Essentially, the lexer looks at the first letter in the input and decides what to do based on that. If it’s a real letter1, it keeps reading until it’s seen the entire word, then saves that word as a token. If it’s a quote (double or single), it skips ahead until it sees the same kind of quote, and treats everything between the quotes as a single token, along with the quotes themselves. If it’s punctuation, the token is just the single character. And if it’s anything else (like, say, a number), it complains.

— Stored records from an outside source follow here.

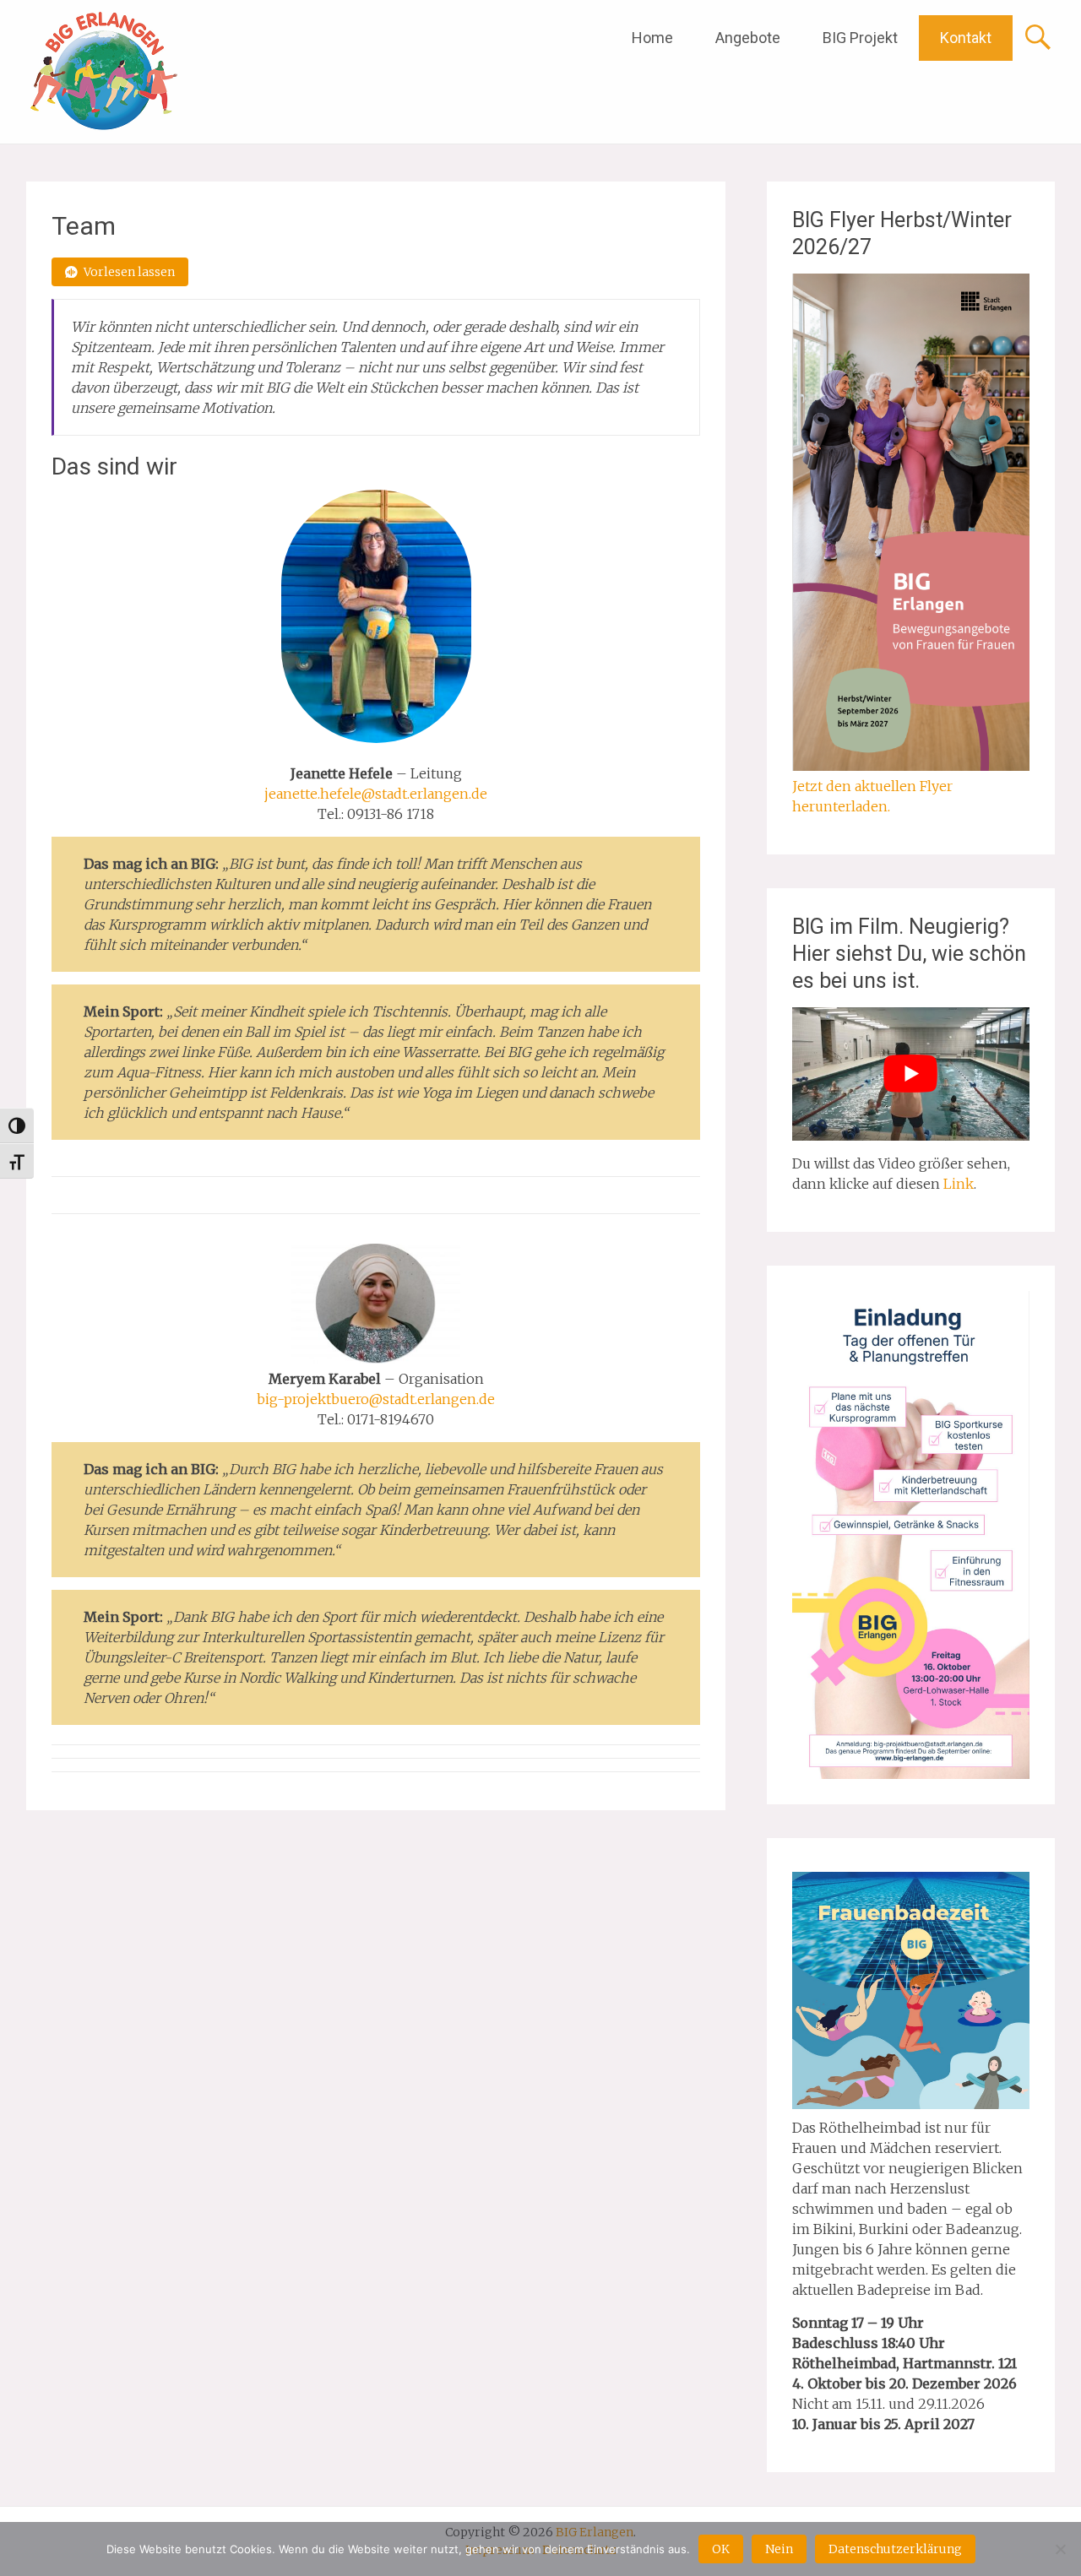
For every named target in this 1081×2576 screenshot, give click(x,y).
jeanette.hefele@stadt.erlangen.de (375, 793)
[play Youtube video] (910, 1074)
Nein (779, 2549)
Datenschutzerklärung (895, 2549)
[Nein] (1059, 2549)
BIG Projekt (860, 37)
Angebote (747, 37)
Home (652, 37)
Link (958, 1183)
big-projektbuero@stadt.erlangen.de (376, 1399)
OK (721, 2549)
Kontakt (965, 37)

I wrote a lexer because lexers are a major part of compilers, the tools that take human-written source code and generate instructions for the computer to execute.2 The lexer is the very first step in compilation: taking a source code file and chopping it up into words so that the rest of the compiler can start trying to understand it. (You wouldn’t try to understand a sentence by reading it letter by letter, right?)

And compilers are what I work on for my day job, specifically the Clang compiler for the C, C++, and Objective-C languages. My job, for the most part, is about teaching the compiler to look for suspicious things in the source code and tell the programmer that they probably screwed up—essentially, getting the compiler to understand what the code means, rather than just what it does. I love it.

Getting back to this Creation, though…I didn’t just do this for itself. We’re going to do a bit more with this project later in the month. (Probably not tomorrow, though.)


If you want to play with this, it’s available as a Gist on Github in self-contained form. You’ll need to know how to run Ruby programs to use it, but once you have that you should be able to say ruby lexer.rb and then type in words, punctuation, and “strings” between single or double quotes. The program will then print out the tokens it finds, one per line.

If you’re interested in learning Ruby, there’s an easy, interactive tutorial at tryruby.org.

  1. Underscores are traditionally letters for programmers, in case you want to put_several_words_together_without_spaces. You can also jamWordsTogetherWithCapitalLetters. The latter is often called “camel case” and the former “snake case”. ↩︎

  2. Although…I was talking to a friend and realized that my real definition of “compiler” is a lot more general. To me, a compiler is a translator: it takes input, usually but not always human-readable, and converts it to another form, which is usually but not always lower-level. As an example of a compiler that goes the “other” way, there is a tool called Emscripten which allows you to compile a “low-level” programming language like C (i.e. a language that your operating system is written in) and end up with JavaScript (the language that runs in web browsers). ↩︎